Today a shipping disaster is rare, but before lighthouses and other aids were common, there were hundreds of ships wrecked on our coasts each year. How long will we have lighthouses for, is a question we cannot answer. With new technology, most deep sea vessels have several electronic navigation systems, and so conceptually can navigate from this and charts. In recent years, radio beacons set up around the coast - originally by Decca - have been used to transmit individual navigational signals and even more recently satellite navigation has been developed as a very sophisticated form of positioning vessels. 

These systems require interpreting skills to plot courses and are prone to error and system failure.  Atmospheric conditions can also affect their accuracy at dawn, dusk and during fog. In addition it is always the risk that terrorists or others could interfere with the radio signals and put these out of operation for period. So without the back up of lights, visual marks, we could have a series of shipping disasters that would make historic losses look small. Generally its only the commercial vessels which are equipped with sophisticated satellite equipment, and many recreational craft, smaller fishing boats and lifeboats still rely largely on existing lights and marks.
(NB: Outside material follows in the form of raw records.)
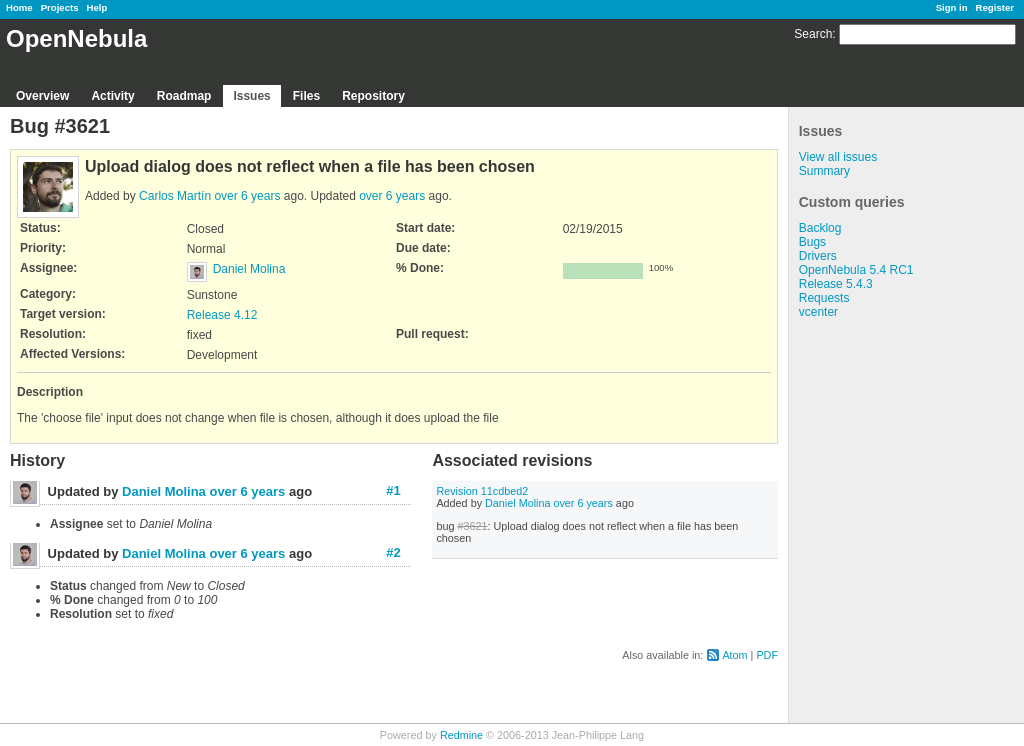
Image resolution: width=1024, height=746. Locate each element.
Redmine (461, 735)
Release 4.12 (222, 315)
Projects (60, 7)
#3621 (472, 526)
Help (97, 7)
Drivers (818, 256)
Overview (42, 96)
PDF (767, 655)
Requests (824, 298)
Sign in (952, 7)
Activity (112, 96)
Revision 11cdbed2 (482, 491)
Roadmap (184, 96)
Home (19, 7)
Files (306, 96)
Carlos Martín (175, 196)
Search (813, 34)
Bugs (812, 242)
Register (995, 7)
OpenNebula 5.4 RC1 (856, 270)
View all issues (838, 157)
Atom (734, 655)
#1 (393, 490)
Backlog (820, 228)
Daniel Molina (249, 269)
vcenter (818, 312)
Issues (251, 96)
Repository (373, 96)
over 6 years (247, 196)
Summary (824, 171)
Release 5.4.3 (836, 284)
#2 (393, 552)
In researching and writing up the location guides there have seen a number of occasions has considered lights to no longer to be necessary, on the basis that later technology is making them obsolete, and its only local protests that have persuaded them to keep them operational, although usually at a reduced power. Lighthouses prior to de-manning also provided another service now lost, looking out for ships or people in difficulty, this they did in cooperation with a large number of coastguard stations and between them most of the coast could be watched. In addition to the demanning of lighthouses and removal of most lightships most of the full time coastguard stations are now closed. There is a new voluntary group attempting to fill some of this vacuum but realistically its unlikely that a large percentage of the coast will be watched again.
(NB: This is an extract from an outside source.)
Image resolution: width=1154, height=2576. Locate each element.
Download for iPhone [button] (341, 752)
The technology we have will continues to get better, more reliable and more people will both have primary and small back up systems, and while for the foreseeable future you will want harbour buoys, the future of other lights is less certain. The driving force, supplier of most of these new electronic enhanced navigational toys to the lighting authorities is a company called VT Communications Ltd. This was the company that was called Merlin Communications and was created by the privatisation of the BBC World Service transmission sites. They are now a part of a public company, VT Group,  and VT Group are currently in the course of being taken over by another company Babcock International Group PLC,  who are already a major supplier in these areas.
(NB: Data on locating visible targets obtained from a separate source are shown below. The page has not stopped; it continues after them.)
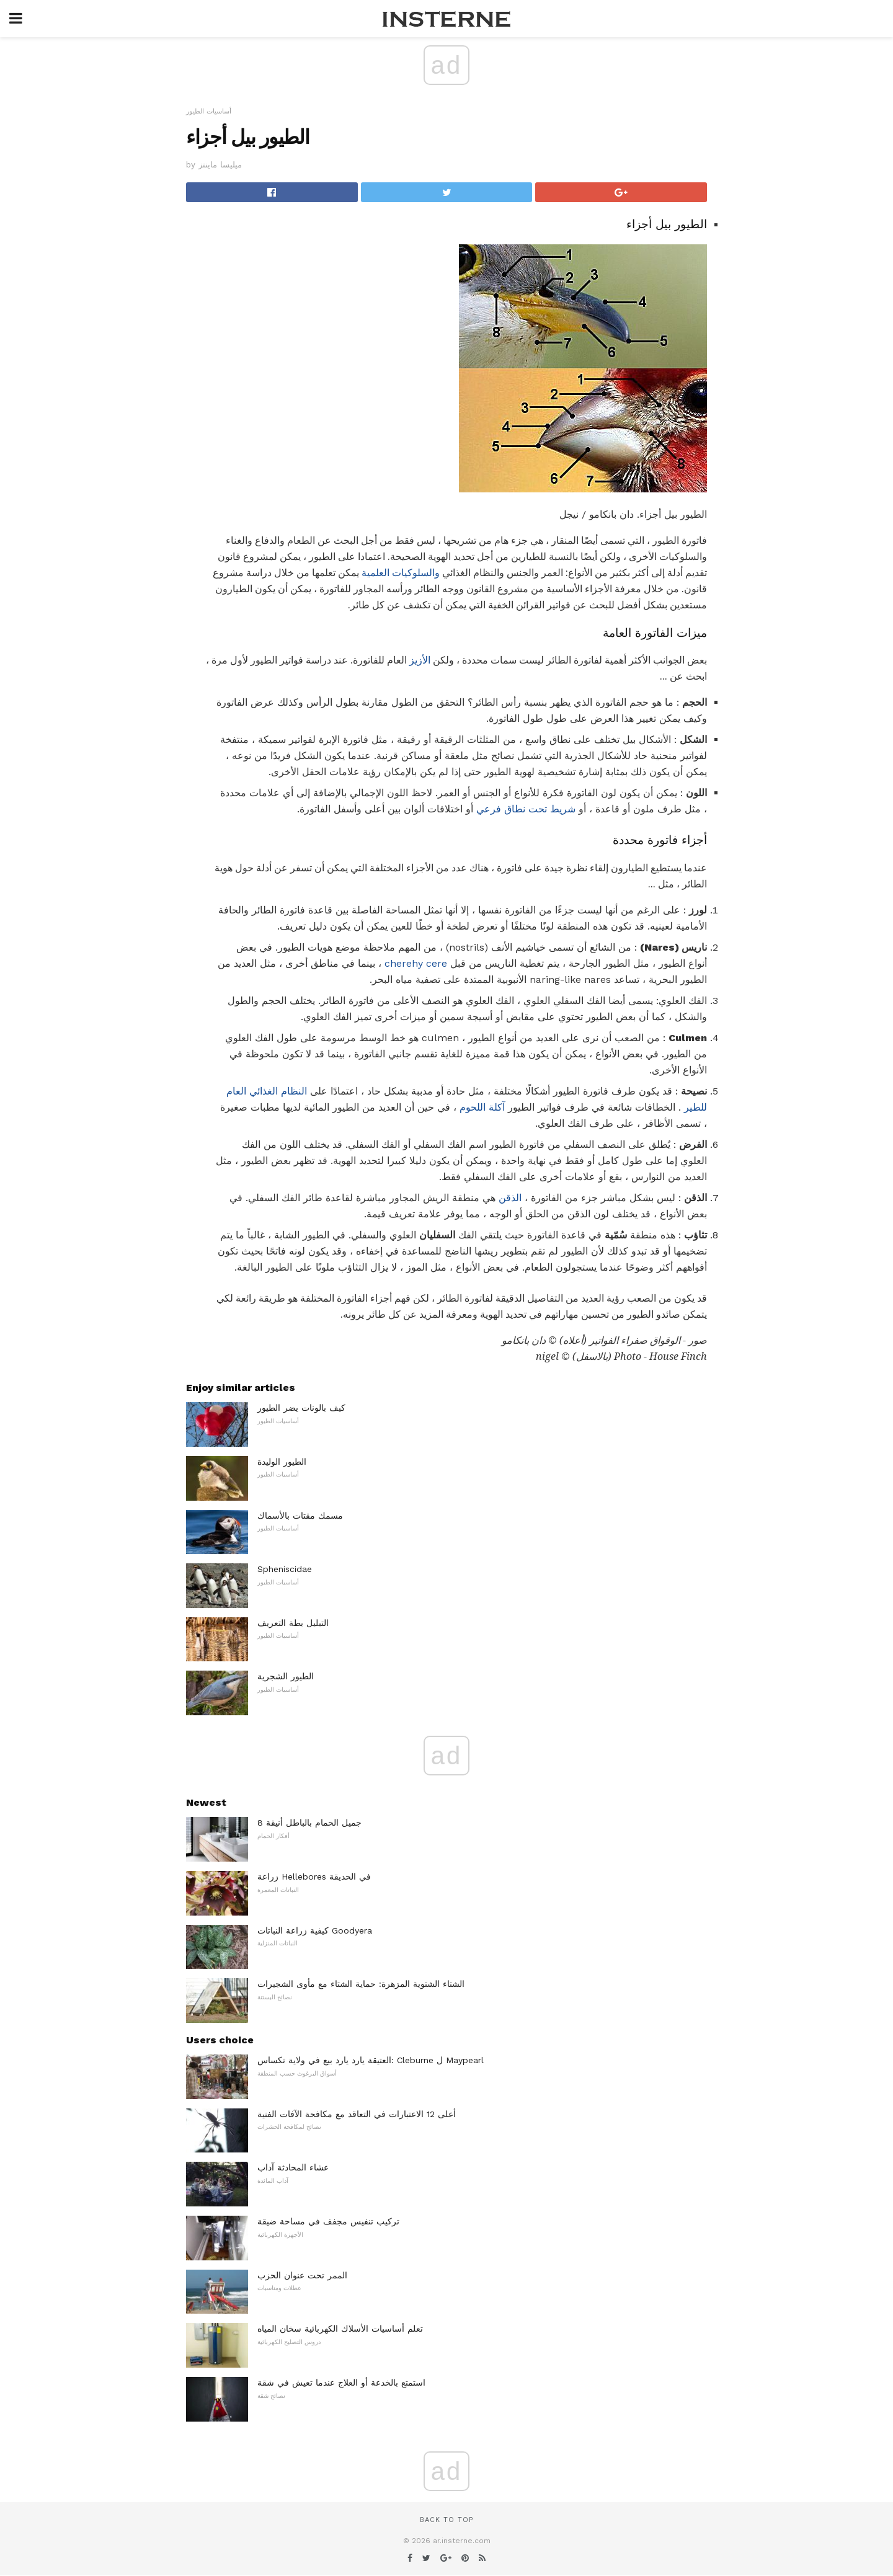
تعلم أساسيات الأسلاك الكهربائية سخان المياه (340, 2329)
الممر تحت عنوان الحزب (302, 2275)
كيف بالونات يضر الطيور (301, 1408)
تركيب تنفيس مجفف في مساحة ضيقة (328, 2221)
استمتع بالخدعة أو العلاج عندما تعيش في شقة (341, 2382)
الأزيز (419, 660)
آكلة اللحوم (482, 1107)
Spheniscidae (284, 1569)
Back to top (446, 2520)
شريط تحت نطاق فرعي (525, 809)
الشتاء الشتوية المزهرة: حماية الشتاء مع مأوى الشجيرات (360, 1984)
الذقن (510, 1198)
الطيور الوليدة (281, 1462)
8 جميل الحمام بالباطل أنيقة (309, 1823)
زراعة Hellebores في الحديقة (314, 1876)
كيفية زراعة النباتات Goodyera (314, 1930)
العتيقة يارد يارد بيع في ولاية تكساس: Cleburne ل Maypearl (370, 2060)
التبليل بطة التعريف (293, 1623)
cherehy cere (415, 963)
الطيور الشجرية (285, 1676)
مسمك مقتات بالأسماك (300, 1516)
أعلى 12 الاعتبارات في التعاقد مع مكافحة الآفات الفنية (356, 2114)
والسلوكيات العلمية (401, 573)
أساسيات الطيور (208, 111)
But what if there is a bug in their software, a volcanic or other disturbance, a sun flair, meteorite or a whole range of other unknowns disrupting radio signals. What if terrorists or criminals should block radio signals or just flood the waves with static or rubbish. What if these electronic aids stopped working, then without the lighthouses we would have the biggest collection of shipping disasters ever seen, we could not feed the people of Britain, as Britain could become a 'no go' area for shipping. In my view we are not likely to see the sudden announcement of the closure of all lighthouses, but many of the small units, those that look like metal structures on legs, are likely to go, and when they are not required these are likely to be scraped and lost.  If lucky, a few may go to museum sites. A lot of the smaller coastal lighthouses are also likely to close and be sold for conversion to homes with good views. Some island sites will be sold to nature preservation trusts as observatories. The major structures are eventually likely to have their lights turned off but remain for a period later.